◆ **Aim**
Give the entries from the first line through the line containing "tap(378, 1235)" as a numbered list, with both ends included and blank lines left out. Cover only those lines.

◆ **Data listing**
--------

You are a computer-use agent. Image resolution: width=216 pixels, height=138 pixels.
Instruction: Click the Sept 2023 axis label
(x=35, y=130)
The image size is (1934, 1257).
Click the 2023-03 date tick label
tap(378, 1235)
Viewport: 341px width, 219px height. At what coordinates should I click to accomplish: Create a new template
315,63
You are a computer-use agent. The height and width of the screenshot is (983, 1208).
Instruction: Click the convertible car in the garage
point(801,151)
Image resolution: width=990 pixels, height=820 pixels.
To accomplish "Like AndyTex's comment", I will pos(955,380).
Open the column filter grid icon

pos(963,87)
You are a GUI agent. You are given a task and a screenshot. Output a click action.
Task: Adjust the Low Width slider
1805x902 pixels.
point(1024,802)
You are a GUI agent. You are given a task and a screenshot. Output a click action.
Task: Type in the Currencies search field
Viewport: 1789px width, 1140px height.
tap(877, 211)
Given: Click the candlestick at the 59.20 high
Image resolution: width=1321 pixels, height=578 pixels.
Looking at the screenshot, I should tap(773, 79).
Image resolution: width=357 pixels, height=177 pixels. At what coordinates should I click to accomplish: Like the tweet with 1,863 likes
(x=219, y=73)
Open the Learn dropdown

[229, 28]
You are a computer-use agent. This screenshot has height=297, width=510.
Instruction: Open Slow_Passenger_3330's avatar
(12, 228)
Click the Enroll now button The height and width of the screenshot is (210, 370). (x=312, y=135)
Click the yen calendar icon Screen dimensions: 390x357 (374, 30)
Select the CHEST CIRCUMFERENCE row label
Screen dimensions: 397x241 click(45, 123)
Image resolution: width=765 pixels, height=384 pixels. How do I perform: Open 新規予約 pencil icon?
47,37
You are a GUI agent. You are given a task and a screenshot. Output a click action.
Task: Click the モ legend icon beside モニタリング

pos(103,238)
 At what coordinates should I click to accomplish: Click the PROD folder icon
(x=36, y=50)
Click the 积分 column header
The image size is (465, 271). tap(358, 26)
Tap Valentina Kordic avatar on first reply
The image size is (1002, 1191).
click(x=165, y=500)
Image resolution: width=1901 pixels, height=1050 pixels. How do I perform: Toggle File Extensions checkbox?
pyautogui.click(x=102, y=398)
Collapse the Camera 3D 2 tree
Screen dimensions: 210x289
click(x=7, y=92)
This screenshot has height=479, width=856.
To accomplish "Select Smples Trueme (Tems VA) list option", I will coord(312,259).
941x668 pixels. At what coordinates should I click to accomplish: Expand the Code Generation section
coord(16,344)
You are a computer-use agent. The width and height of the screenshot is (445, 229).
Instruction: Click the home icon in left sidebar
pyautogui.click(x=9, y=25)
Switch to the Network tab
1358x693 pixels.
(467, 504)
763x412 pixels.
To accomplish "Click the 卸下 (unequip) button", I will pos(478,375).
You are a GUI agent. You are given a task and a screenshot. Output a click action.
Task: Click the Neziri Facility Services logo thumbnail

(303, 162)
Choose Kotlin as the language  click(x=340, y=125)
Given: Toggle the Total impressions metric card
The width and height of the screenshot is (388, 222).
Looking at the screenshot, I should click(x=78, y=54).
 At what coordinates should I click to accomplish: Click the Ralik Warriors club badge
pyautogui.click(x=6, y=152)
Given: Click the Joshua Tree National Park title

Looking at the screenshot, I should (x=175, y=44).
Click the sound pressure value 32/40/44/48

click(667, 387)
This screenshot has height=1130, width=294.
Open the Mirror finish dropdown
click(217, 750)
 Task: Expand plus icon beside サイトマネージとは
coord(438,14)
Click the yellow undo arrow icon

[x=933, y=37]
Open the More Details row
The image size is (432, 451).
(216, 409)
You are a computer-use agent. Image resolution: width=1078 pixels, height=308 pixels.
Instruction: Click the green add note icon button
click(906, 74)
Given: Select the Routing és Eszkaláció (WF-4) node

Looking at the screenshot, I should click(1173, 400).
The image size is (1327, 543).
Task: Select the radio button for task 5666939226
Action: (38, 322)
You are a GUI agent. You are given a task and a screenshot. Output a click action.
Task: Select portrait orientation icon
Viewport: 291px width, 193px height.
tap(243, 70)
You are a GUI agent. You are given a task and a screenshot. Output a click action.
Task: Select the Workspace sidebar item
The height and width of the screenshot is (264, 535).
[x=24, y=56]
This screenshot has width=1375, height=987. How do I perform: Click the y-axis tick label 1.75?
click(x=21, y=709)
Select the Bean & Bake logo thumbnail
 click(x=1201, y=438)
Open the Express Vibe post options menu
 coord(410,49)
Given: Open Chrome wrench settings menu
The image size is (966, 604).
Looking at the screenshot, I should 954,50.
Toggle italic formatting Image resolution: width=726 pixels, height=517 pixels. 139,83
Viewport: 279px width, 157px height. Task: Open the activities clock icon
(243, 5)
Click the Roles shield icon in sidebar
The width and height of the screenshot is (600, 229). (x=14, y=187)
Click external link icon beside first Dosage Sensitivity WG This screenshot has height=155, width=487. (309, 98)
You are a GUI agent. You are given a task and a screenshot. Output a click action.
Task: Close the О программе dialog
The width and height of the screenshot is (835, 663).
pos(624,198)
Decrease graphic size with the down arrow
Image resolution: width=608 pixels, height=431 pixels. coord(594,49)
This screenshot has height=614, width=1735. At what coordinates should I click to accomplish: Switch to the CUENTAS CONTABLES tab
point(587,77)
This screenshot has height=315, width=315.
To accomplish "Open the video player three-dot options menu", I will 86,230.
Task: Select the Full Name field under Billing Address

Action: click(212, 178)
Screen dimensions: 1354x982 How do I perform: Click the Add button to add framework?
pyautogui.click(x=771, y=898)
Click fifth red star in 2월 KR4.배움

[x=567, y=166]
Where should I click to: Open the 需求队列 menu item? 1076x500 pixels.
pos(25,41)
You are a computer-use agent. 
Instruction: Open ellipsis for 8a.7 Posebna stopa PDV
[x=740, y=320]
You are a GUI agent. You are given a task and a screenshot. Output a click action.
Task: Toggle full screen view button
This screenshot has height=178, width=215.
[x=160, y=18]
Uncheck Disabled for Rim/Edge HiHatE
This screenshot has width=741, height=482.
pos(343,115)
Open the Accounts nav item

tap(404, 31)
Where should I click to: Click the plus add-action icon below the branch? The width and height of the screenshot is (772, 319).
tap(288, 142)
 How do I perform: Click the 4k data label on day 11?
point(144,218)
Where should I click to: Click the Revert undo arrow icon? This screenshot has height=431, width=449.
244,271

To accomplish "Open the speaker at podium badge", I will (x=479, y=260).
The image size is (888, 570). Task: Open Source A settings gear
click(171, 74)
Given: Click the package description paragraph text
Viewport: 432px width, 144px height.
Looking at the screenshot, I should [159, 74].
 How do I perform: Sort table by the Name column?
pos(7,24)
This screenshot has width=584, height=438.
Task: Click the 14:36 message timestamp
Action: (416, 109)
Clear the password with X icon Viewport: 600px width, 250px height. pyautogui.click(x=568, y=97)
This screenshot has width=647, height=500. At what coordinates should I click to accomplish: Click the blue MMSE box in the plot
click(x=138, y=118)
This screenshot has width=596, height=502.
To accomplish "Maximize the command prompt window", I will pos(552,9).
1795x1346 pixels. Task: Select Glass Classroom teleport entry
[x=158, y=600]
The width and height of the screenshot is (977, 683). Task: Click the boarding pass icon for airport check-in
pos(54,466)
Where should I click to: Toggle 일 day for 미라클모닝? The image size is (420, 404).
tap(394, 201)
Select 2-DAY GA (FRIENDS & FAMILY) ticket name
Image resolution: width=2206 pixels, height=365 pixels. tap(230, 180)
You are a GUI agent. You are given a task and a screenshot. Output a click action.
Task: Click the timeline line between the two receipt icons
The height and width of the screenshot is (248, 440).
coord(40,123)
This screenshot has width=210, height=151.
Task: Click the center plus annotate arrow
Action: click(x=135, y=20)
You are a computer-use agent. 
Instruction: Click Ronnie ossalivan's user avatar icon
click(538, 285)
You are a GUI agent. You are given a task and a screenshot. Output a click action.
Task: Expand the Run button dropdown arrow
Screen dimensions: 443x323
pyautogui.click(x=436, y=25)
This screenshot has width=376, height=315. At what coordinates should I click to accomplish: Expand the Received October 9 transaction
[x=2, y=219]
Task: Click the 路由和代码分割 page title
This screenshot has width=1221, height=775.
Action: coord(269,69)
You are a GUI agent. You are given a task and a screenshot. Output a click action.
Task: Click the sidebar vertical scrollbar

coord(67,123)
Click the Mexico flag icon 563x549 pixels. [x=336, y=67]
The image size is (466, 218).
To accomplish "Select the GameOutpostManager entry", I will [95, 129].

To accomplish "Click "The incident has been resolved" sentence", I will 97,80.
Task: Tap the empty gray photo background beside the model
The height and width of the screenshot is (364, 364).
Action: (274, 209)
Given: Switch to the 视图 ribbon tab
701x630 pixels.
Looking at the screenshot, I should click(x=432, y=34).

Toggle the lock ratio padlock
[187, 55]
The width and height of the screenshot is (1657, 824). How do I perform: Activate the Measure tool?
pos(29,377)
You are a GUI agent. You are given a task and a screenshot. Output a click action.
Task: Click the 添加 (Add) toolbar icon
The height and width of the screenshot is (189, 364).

--------

◆ **Solution to this exercise**
1. You are a computer-use agent. Image resolution: width=216 pixels, height=138 pixels.
2. Instruction: Click the Sept 2023 axis label
3. (x=35, y=130)
4. The image size is (1934, 1257).
5. Click the 2023-03 date tick label
6. tap(378, 1235)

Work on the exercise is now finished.